#### [SUPPLIED INFORMATION]
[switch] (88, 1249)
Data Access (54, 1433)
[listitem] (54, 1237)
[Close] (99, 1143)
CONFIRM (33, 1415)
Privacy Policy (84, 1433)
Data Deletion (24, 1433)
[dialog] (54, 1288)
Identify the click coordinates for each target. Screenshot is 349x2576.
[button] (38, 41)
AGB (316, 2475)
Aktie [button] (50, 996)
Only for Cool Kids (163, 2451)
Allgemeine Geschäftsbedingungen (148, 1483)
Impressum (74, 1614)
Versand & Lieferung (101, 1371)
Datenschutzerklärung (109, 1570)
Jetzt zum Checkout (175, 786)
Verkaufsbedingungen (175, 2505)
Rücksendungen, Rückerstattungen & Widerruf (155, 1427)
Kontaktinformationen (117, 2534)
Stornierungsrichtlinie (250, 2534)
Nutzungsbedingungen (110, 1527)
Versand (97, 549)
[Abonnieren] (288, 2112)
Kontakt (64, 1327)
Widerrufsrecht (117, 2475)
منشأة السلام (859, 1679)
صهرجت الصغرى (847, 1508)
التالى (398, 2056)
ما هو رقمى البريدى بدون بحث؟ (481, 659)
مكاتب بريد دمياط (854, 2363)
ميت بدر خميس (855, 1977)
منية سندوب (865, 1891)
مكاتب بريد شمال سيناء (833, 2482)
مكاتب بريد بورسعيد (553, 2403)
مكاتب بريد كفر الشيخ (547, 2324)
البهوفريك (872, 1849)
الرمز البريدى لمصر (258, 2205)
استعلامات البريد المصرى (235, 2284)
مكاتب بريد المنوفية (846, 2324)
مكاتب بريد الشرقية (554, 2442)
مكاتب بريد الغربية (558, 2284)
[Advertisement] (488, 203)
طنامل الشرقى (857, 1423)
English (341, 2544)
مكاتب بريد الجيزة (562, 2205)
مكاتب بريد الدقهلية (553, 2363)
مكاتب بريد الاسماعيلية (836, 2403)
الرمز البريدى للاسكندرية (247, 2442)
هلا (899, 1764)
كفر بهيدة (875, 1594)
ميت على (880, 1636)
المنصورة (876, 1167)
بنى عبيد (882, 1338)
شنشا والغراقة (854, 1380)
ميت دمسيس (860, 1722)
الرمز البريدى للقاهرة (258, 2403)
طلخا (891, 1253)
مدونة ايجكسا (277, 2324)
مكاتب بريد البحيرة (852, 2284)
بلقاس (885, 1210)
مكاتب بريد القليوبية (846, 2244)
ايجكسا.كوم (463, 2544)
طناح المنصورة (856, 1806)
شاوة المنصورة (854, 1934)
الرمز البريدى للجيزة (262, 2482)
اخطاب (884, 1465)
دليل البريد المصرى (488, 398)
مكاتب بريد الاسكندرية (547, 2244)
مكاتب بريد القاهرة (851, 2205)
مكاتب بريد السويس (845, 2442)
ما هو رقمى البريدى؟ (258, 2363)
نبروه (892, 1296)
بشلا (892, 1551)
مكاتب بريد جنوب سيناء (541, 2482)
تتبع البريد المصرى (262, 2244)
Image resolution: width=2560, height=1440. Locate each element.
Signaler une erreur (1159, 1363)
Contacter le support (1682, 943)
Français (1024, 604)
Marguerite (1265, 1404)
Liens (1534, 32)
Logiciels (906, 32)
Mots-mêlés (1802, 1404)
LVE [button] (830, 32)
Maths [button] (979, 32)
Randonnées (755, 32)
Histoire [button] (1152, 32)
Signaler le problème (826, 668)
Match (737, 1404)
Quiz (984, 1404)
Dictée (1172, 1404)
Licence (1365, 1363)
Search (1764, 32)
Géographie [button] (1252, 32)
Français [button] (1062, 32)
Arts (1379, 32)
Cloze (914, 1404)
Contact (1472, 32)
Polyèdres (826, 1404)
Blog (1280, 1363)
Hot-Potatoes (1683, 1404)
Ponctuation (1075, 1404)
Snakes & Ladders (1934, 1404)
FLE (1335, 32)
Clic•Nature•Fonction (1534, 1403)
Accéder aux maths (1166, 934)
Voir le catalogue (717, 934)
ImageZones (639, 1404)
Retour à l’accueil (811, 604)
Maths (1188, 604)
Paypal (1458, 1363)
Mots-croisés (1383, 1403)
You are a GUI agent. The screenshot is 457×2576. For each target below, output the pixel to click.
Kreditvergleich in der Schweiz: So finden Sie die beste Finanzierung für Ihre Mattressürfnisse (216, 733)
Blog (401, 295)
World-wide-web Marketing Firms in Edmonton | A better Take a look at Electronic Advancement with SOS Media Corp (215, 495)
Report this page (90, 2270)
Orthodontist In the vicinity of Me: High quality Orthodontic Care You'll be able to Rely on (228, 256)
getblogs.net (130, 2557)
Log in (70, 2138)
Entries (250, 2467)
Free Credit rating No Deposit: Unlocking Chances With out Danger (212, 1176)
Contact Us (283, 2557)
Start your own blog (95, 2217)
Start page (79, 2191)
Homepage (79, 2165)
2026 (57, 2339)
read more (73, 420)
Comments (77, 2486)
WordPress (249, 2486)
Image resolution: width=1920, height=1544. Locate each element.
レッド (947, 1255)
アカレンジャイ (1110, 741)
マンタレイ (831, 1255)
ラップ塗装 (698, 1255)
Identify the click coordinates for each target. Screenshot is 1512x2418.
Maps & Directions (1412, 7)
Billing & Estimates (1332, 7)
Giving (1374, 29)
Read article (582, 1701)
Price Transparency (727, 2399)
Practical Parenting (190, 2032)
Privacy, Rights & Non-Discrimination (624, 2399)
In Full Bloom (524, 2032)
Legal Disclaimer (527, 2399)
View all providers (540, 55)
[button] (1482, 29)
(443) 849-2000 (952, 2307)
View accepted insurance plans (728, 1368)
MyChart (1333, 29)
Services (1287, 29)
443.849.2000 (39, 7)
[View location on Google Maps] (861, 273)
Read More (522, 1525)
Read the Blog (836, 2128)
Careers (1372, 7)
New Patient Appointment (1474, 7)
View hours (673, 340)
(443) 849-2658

#### [TASK]
From the entries above, write out only the lines starting at the line that holds "Mots-mêlés (1802, 1404)" and ending at the line that holds "Report this page (90, 2270)", keeping both and matching them exactly.

#### [TASK RESPONSE]
Mots-mêlés (1802, 1404)
LVE [button] (830, 32)
Maths [button] (979, 32)
Randonnées (755, 32)
Histoire [button] (1152, 32)
Signaler le problème (826, 668)
Match (737, 1404)
Quiz (984, 1404)
Dictée (1172, 1404)
Licence (1365, 1363)
Search (1764, 32)
Géographie [button] (1252, 32)
Français [button] (1062, 32)
Arts (1379, 32)
Cloze (914, 1404)
Contact (1472, 32)
Polyèdres (826, 1404)
Blog (1280, 1363)
Hot-Potatoes (1683, 1404)
Ponctuation (1075, 1404)
Snakes & Ladders (1934, 1404)
FLE (1335, 32)
Clic•Nature•Fonction (1534, 1403)
Accéder aux maths (1166, 934)
Voir le catalogue (717, 934)
ImageZones (639, 1404)
Retour à l’accueil (811, 604)
Maths (1188, 604)
Paypal (1458, 1363)
Mots-croisés (1383, 1403)
You are a GUI agent. The screenshot is 457×2576. For each target below, output the pixel to click.
Kreditvergleich in der Schweiz: So finden Sie die beste Finanzierung für Ihre Mattressürfnisse (216, 733)
Blog (401, 295)
World-wide-web Marketing Firms in Edmonton | A better Take a look at Electronic Advancement with SOS Media Corp (215, 495)
Report this page (90, 2270)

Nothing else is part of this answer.